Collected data
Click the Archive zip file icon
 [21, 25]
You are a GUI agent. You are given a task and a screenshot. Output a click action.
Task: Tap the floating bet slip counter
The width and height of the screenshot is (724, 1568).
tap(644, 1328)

* REQUIRED WORK *
Output every entry exactly as it appears.

* OUTPUT OF THE EXERCISE *
Click the Archive zip file icon
 [21, 25]
You are a GUI agent. You are given a task and a screenshot. Output a click action.
Task: Tap the floating bet slip counter
The width and height of the screenshot is (724, 1568).
tap(644, 1328)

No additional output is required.